Animate TV presenter lips according to audio/text input for realistic speech synchronization.

Lip Sync Overview

Environment Setup - Step 1

# Test the lip sync environment configuration
powershell -ExecutionPolicy Bypass -File scripts\utils\test_lips\run_environment_test.ps1

# Or run directly with conda
conda run -n lip_sync python scripts\utils\test_lips\test_step1_environment_setup.py

# Expected output:
# Python version: 3.10.19
# dlib version: 20.0.0
# OpenCV version: 4.12.0
# PyTorch version: 2.3.1
# [SUCCESS] All tests passed! Environment Setup - Step 1 is complete.

# Environment details:
# - Location: %USERPROFILE%\miniconda3\envs\lip_sync
# - Activation: Uses 'conda run' for reliable environment isolation
# - Python: 3.10.19 (conda-forge)
# - dlib: 20.0.0 (CUDA-enabled)
# - OpenCV: 4.12.0 (with Qt6)
# - PyTorch: 2.3.1 (CPU)

⚠️ IMPORTANT - Environment Selection: The lip sync scripts MUST be run in the conda lip_sync environment, NOT in the project's venv virtual environment. The conda environment contains dlib, PyTorch, and other dependencies that are not available in the standard venv.
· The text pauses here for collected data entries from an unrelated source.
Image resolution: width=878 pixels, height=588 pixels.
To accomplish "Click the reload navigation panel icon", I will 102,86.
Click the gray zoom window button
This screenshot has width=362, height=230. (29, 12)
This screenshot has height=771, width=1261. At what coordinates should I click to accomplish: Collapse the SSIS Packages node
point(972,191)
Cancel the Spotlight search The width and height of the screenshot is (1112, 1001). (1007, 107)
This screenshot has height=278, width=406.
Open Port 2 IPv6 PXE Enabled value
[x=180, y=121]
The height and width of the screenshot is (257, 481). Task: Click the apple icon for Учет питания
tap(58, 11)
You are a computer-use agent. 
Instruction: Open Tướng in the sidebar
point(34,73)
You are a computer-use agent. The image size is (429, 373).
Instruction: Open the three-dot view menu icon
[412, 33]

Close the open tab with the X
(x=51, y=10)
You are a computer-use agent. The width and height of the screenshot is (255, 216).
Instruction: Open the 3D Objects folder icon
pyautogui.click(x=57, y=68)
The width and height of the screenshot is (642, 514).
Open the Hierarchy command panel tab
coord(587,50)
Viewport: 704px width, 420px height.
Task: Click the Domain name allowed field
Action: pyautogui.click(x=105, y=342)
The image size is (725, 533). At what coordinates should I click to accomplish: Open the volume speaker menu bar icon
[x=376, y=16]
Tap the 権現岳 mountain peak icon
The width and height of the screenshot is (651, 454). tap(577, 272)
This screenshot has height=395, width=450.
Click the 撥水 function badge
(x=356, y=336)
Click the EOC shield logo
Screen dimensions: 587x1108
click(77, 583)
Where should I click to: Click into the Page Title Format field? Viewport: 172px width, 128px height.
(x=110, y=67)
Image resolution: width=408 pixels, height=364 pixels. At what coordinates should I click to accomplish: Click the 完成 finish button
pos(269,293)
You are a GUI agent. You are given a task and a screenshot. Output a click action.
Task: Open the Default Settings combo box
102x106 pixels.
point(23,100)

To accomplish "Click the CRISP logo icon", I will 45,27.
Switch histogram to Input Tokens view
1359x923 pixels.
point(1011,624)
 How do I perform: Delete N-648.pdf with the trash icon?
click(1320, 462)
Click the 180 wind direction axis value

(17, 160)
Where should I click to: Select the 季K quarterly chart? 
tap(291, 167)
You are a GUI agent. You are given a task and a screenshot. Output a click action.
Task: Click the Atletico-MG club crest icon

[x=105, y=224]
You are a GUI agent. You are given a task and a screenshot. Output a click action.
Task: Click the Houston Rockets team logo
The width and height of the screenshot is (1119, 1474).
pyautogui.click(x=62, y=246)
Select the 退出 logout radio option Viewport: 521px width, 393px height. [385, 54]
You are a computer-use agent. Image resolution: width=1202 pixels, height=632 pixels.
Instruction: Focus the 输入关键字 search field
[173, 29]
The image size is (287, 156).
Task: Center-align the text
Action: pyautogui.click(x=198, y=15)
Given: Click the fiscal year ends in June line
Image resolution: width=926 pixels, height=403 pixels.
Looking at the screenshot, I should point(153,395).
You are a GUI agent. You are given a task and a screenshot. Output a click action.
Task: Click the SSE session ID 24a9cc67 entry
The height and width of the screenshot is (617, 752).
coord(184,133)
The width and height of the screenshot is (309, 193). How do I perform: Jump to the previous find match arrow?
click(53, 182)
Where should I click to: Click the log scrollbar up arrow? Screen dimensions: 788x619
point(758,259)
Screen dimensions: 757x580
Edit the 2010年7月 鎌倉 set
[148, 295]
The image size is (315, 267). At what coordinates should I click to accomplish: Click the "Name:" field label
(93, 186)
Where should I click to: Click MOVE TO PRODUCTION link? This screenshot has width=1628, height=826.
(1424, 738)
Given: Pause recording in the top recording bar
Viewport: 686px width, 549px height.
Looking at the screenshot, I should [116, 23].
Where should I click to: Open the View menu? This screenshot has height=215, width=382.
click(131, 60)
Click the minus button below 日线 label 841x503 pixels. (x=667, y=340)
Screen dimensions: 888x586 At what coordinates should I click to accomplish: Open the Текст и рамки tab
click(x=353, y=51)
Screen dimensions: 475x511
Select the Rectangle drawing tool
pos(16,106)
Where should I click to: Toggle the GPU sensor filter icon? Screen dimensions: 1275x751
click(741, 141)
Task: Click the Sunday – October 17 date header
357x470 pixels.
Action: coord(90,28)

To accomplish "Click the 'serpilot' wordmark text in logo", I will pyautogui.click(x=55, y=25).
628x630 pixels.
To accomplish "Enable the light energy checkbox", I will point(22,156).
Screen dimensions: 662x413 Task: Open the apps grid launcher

Always use the PowerShell runner scripts (e.g., run_environment_test.ps1) or conda run -n lip_sync to ensure the correct environment is used. Running in the wrong environment will result in "dlib not installed" errors and incorrect path calculations.

Technical setup complete: A fully configured conda environment with all required dependencies for lip synchronization. The environment includes CUDA-enabled dlib, OpenCV with GUI support, and PyTorch for deep learning models.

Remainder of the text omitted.